While Crook held up orders for transfer of the Poncas, Tibbies spread their story across the city, the state, and then by telegraph across the nation. The churches of Omaha sent an appeal to Secretary Schurz to order the Poncas released, but Mah-hah Ich-hon—Big Eyes—did not bother to reply. A young Omaha lawyer, John L. Webster, then volunteered his services without a fee, and he was soon supported by the chief attorney of the Union Pacific Railroad, Andrew Poppleton.

The lawyers had to work quickly to build a case for the Poncas; any day, General Crook could receive orders from Washington compelling him to start the Indians southward, and then nothing could be done for them. All efforts were bent toward obtaining the cooperation of Judge Elmer S. Dundy, a rugged frontiersman with four main interests in life—good literature, horses, hunting, and the administration of justice. It so happened that Dundy was away on a bear hunt, and the Ponca
supporters spent several anxious hours before messengers could find and bring the judge back to Omaha.

With Crook’s tacit agreement, Judge Dundy issued a writ of
habeas corpus
upon the general, requiring him to bring the Ponca prisoners into court and show by what authority he held them. Crook obeyed the writ by presenting his military orders from Washington, and the district attorney for the United States appeared before the judge to deny the Poncas’ right to the writ on the ground that Indians were “not persons within the meaning of the law.”

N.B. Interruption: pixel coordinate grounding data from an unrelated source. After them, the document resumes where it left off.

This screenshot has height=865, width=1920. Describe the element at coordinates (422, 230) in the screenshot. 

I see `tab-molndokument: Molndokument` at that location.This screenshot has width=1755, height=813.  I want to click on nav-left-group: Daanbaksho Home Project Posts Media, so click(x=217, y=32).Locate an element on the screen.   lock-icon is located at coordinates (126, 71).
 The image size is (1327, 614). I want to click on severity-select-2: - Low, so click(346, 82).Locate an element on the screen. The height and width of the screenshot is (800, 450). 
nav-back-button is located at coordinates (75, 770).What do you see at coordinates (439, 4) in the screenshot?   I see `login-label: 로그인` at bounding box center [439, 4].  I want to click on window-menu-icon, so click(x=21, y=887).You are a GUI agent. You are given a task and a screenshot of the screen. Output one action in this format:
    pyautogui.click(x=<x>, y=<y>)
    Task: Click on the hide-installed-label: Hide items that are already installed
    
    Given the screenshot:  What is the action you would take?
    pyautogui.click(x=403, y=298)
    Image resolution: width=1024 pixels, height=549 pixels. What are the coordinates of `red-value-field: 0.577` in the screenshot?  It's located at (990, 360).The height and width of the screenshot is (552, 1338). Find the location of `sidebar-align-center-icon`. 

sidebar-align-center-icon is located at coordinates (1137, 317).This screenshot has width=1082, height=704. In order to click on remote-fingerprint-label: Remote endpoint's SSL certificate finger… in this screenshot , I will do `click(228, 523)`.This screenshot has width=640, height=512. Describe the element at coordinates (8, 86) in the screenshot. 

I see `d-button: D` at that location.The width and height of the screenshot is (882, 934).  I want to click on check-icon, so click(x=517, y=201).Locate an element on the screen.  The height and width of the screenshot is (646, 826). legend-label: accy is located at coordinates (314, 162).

Thus began on April 18, 1879, the now almost forgotten civil-rights case of
Standing Bear v. Crook.
The Poncas’ lawyers, Webster and Poppleton, argued that an Indian was as much a “person” as any white man and could avail himself of the rights of freedom guaranteed by the Constitution. When the United States attorney stated that Standing Bear and his people were subject to the rules and regulations which the government had made for tribal Indians, Webster and Poppleton replied that Standing Bear and any other Indian had the right to separate themselves from their tribes and live under protection of United States laws like any other citizens.

The climax of the case came when Standing Bear was given permission to speak for his people: “I am now with the soldiers and officers. I want to go back to my old place north. I want to save myself and my tribe. My brothers, it seems to me as if I stood in front of a great prairie fire. I would take up my children and run to save their lives; or if I stood on the bank of an overflowing river, I would take my people and fly to higher ground. Oh, my brothers, the Almighty looks down on me, and knows what I am, and hears my words. May the Almighty send a good spirit to brood over you, my brothers, to move you to help me. If a white man had land, and someone should swindle him, that man would try to get it back, and you would not blame him. Look on me. Take pity on me, and help me to save the lives of the women and children. My brothers, a power, which I cannot resist, crowds me down to the ground. I need help. I have done.”
13

Judge Dundy ruled that an Indian was a “person” within the meaning of the
habeas corpus
act, that the right of expatriation
was a natural, inherent, and inalienable right of the Indian as well as the white race, and that in time of peace no authority, civil or military, existed for transporting Indians from one section of the country to another without the consent of the Indians or to confine them to any particular reservation against their will.